## Aim
Return every line below that contains the word "button", matching case exactly.

━━━━━ Stored records ━━━━━

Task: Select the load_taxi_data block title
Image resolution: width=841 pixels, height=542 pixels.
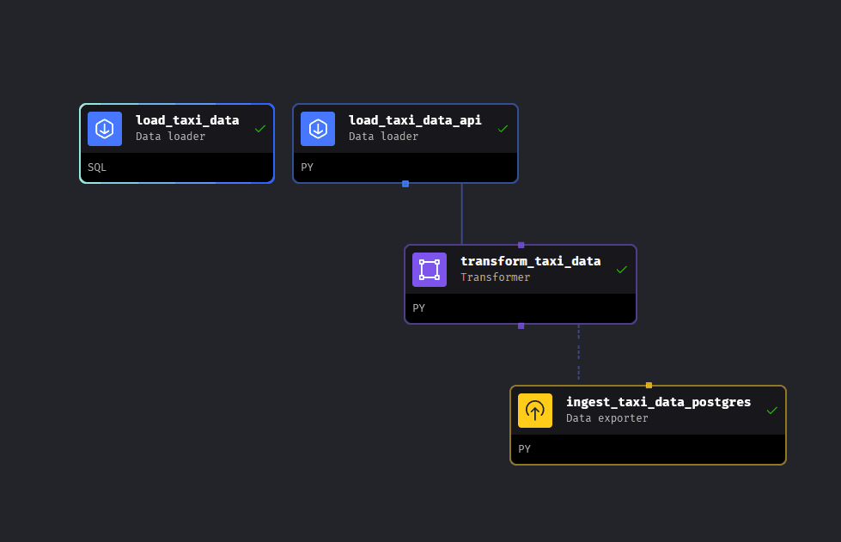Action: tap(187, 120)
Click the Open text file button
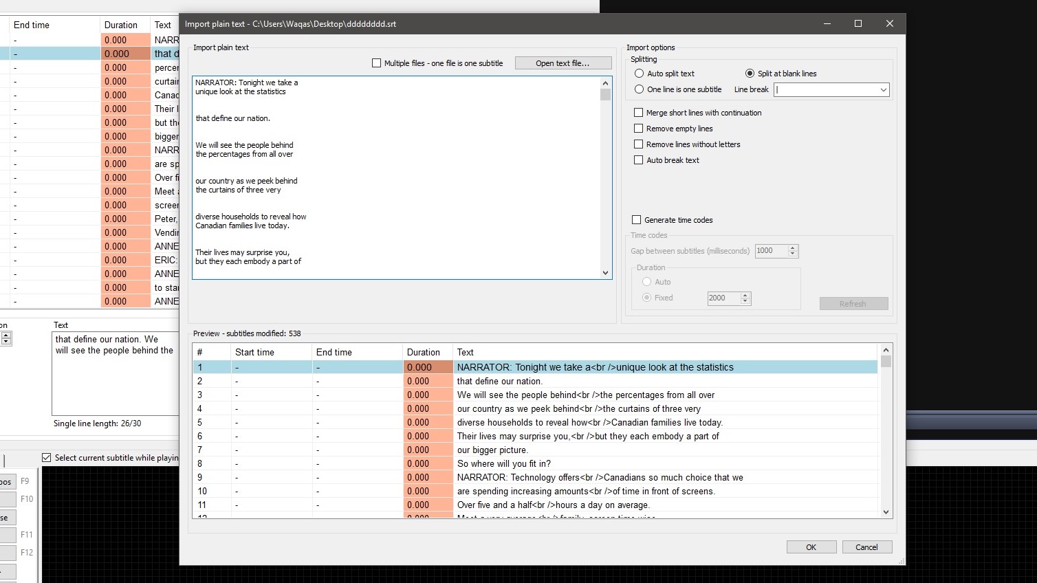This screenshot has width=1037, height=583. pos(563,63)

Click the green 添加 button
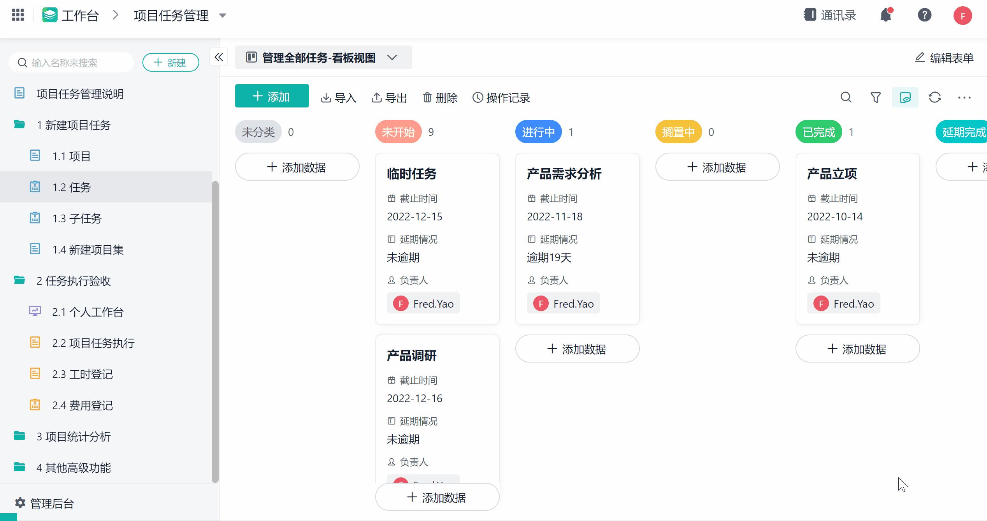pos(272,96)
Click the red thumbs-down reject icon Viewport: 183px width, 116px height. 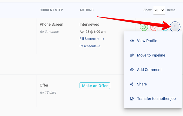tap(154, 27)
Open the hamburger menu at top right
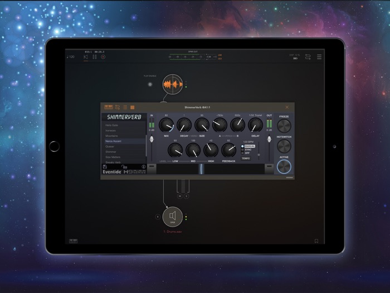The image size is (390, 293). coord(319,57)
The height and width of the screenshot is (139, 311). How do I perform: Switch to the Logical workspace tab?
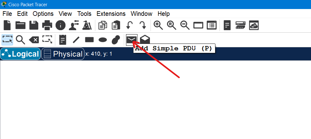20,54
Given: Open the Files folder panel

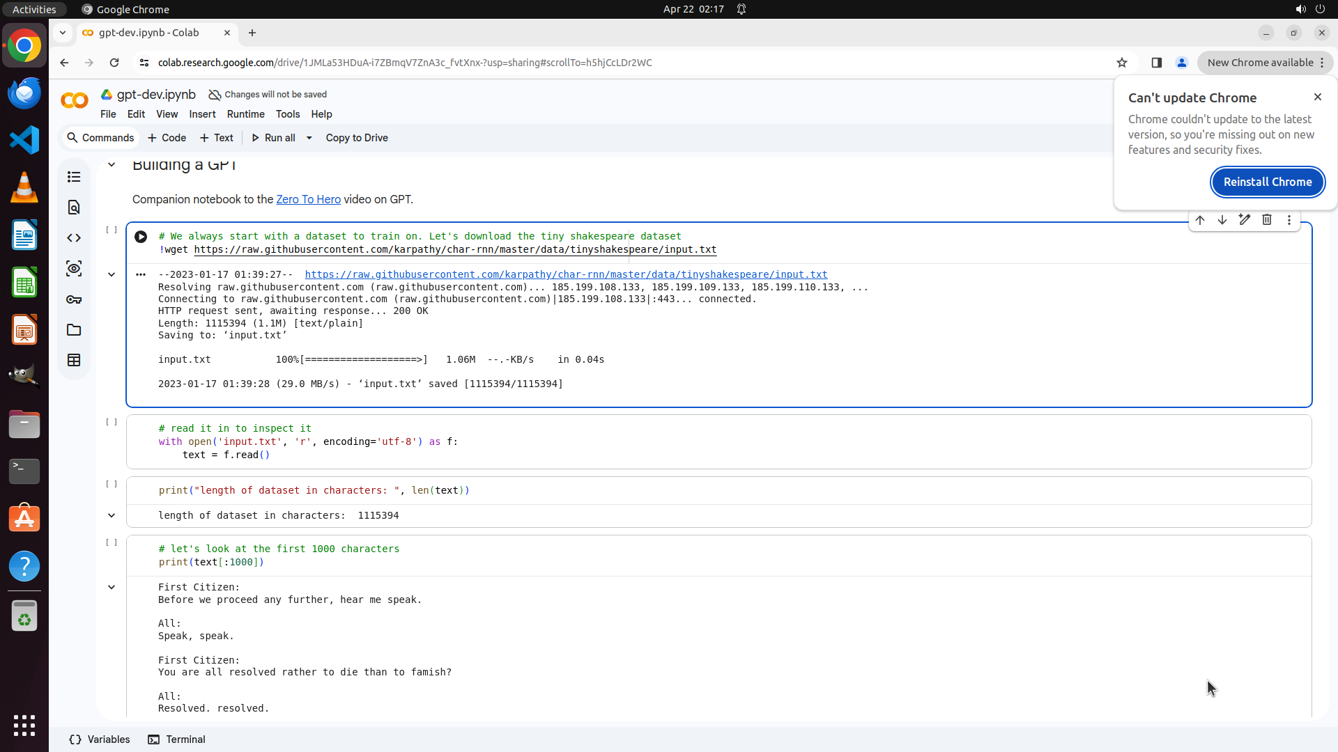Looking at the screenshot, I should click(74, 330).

━━━━━
━━━━━ Stored records ━━━━━

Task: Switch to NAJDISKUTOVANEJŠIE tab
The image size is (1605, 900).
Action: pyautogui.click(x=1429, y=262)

━━━━━
━━━━━ Stored records ━━━━━

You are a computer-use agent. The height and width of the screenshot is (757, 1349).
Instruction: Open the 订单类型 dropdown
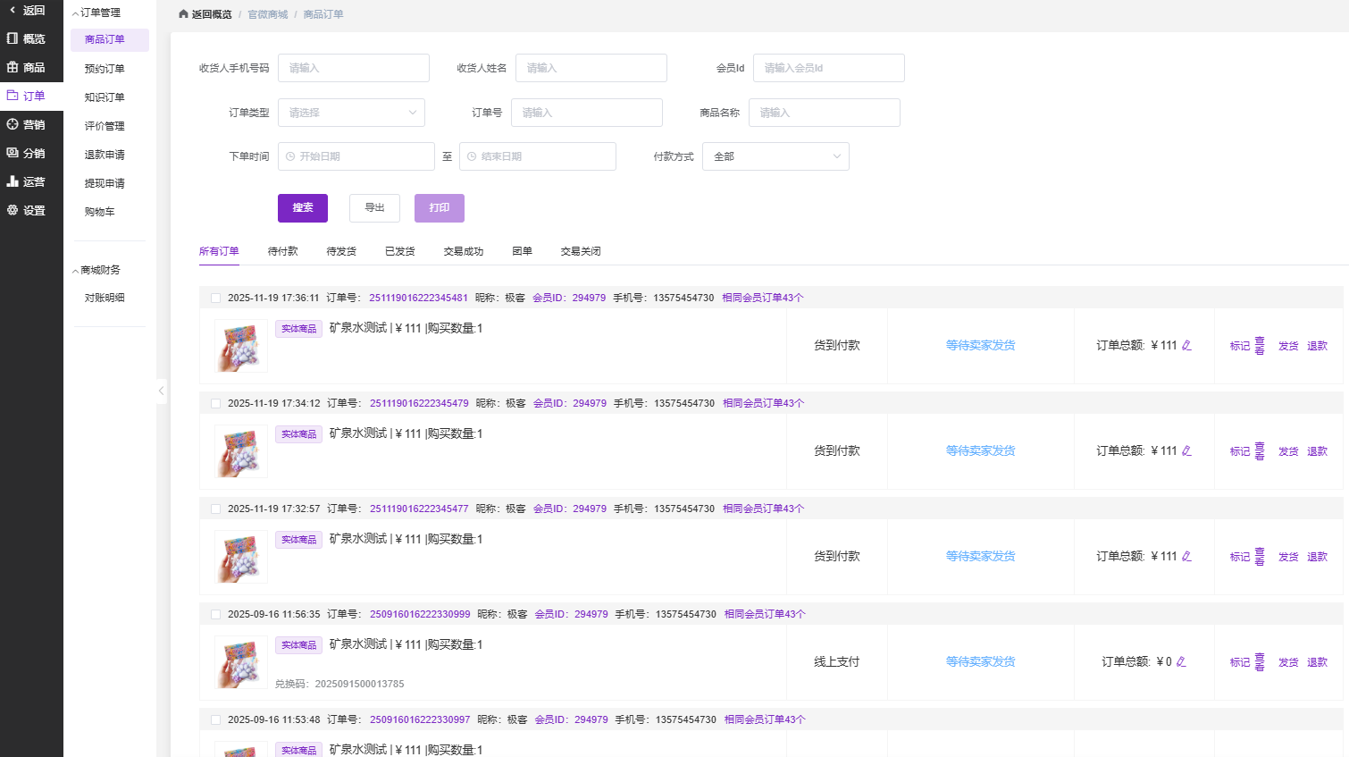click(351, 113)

━━━━━

## Response
Click the Open text file button
Click the green 添加 button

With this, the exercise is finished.